Held – The Court held that since the acceptance of his candidature was never formally informed, thus, there was no contract, and resultantly, there could be no breach of contract. When Powell applied for the post of headmaster, it was his offer, and it was upto the board to select or reject the same. Since the final decision of rejection was the only communication made, there was no breach at all.
- Bhagwandas v. Girdhari Lal
Factual Background – In this case law on offer and acceptance, Bhagwandas’ company agreed to sell cotton seed cakes to Girdharilal’s company over telephone. However, despite acceptance of offer, there was failure in delivery of the same which led to filing of civil suit. Jurisdiction for filing the said suit was questioned, one pleading that the place where the goods were to be supplied was the place of jurisdiction, while the other party said that the place where the acceptance was made over telephone was the place of jurisdiction, since the contract came into existence then and there.

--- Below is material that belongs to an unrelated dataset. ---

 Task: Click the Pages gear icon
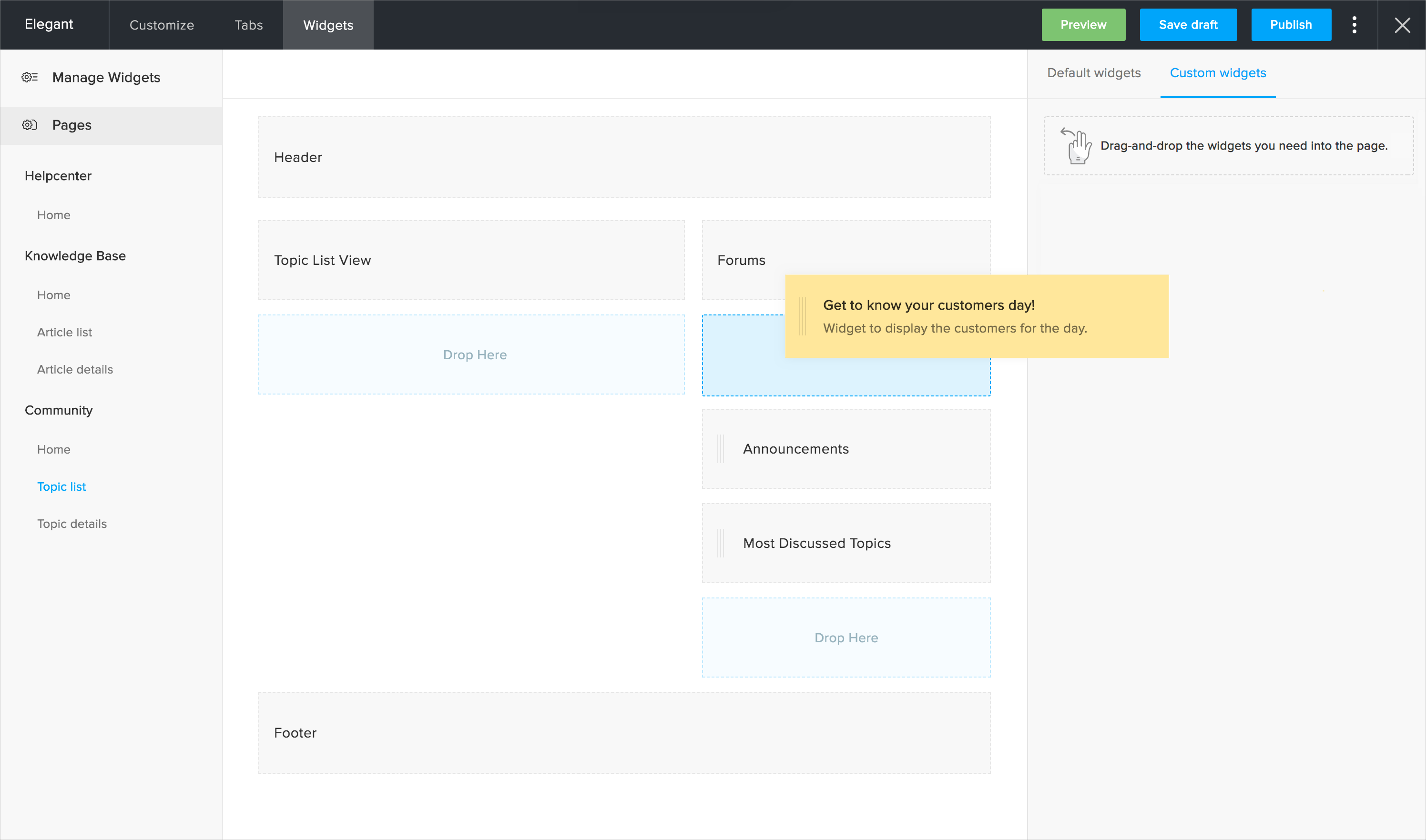point(30,125)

Held – The Court held that in cases of instantaneous transmission, the place of acceptance determines jurisdiction. The Court further clarified that the contract is formed when the offeror learns about the acceptance being made.
- Adams v. Lindsell
Factual Background – In this case on offer and acceptance, Lindsell wrote a letter to Adams to sell a certain quantity of wool. Due to error in addressing the same, the letter reached Adams with a delay of 3 days. Adams in turn accepted the said offer by post, but the letter again faced a delay of 4 days. Meanwhile, the postal delays led Lindsell to sell the said wool to someone else, believing that there was no acceptance on part of Adams. This episode led Adams to sue Lindsell for breach of contract.

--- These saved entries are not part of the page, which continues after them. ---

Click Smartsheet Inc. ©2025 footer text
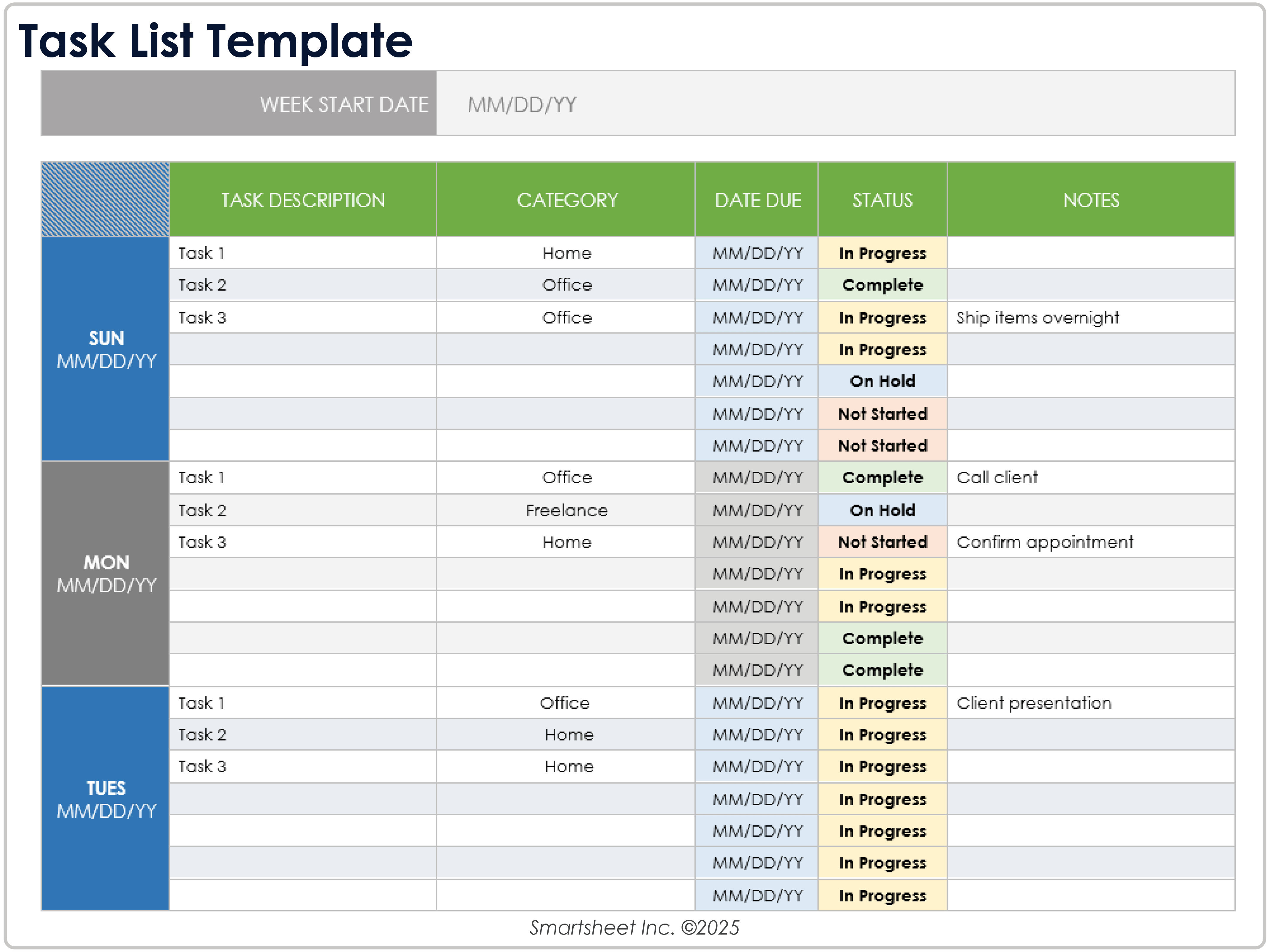Image resolution: width=1270 pixels, height=952 pixels. click(x=634, y=927)
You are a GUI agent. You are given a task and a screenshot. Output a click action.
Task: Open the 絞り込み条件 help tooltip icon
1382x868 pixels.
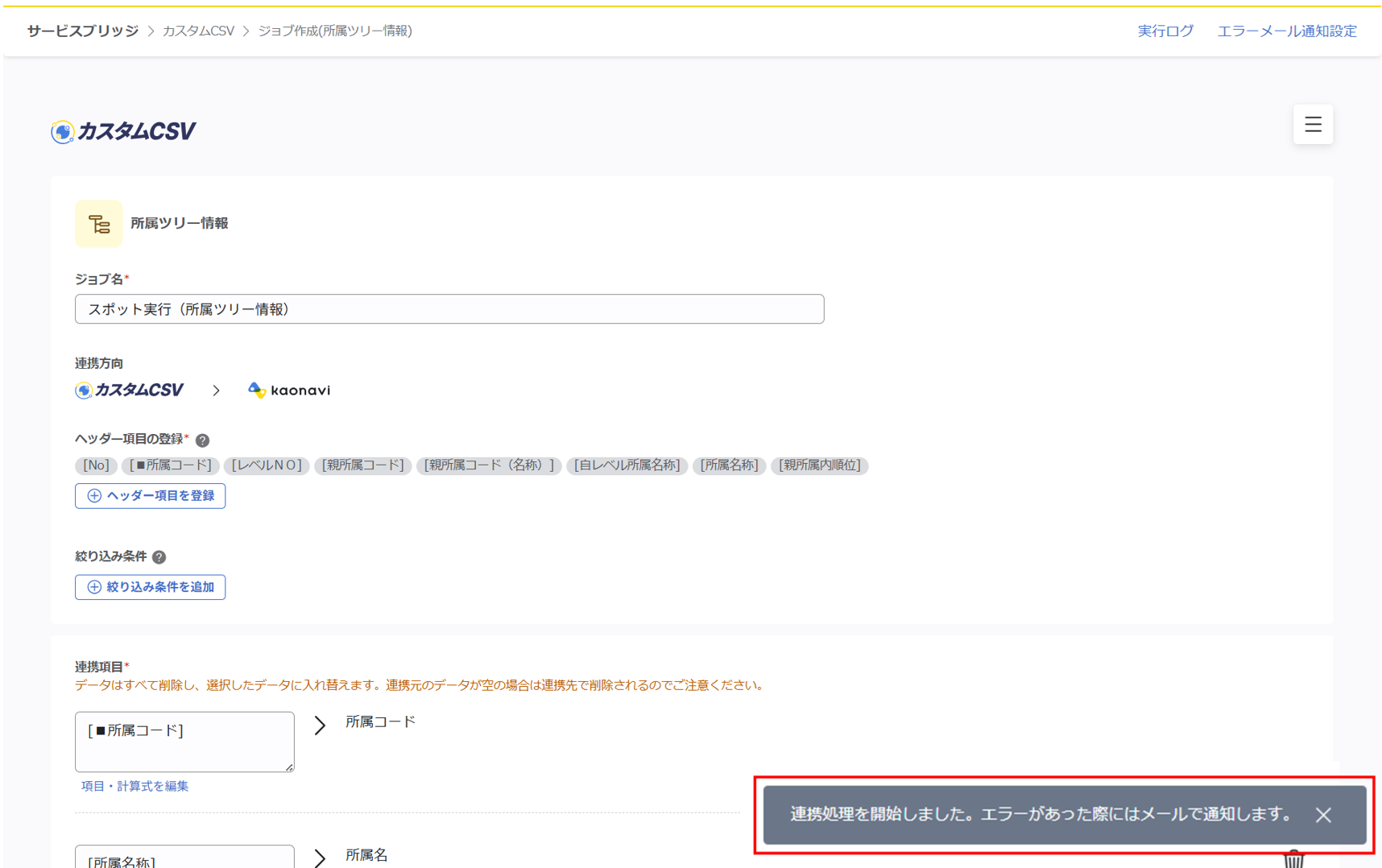tap(159, 556)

Held – The Court held that formation of contract took place when the acceptance letter was posted by Adams, and not when Lindsell received the same. Postal service was a reasonable means of communication, and was valid enough. Thus, the Court held that Lindsell could not revoke the offer.
- Bank of India v. OP Swarankar
Factual Background – The matter revolves around a Voluntary Retirement Scheme introduced in Nationalised banks. More than 1 lakh employees applied for the same and almost 2000 withdrew their applications. The withdrawn applications were accepted and the scheme was challenged in a writ petition. There was a clause in the application stating that the same could not be withdrawn once offered by the employees.
Held – The Court stated about the conscious decision of appellants to be abided by the terms and conditions of the application for VRS. The VRS was an invitation to treat, while the application was an offer made by the applicants and thus, were bound by the terms of the same.
- Tinn v. Hoffman
Factual Background – This was an interesting case law on counter-offer. Tinn sent a letter to Hoffman indicating his willingness to sell 800 tonnes of iron at the rate of 89sh per ton. Coincidentally, at the same time, Hoffman sent another letter to Tinn showing similar will echoing alike terms and conditions. The two letters crossed each other. Later, Tinn refused to supply the iron. Hoffman challenged the same stating that since there were similar terms in the two letters, his letter was an acceptance only.
Held – The Court held that the two letters contained offers only, and none of them was accepted. It was clarified that Hoffman could not accept an offer which he had no knowledge about. Thus, there was no formation of contract in this course of simultaneous action.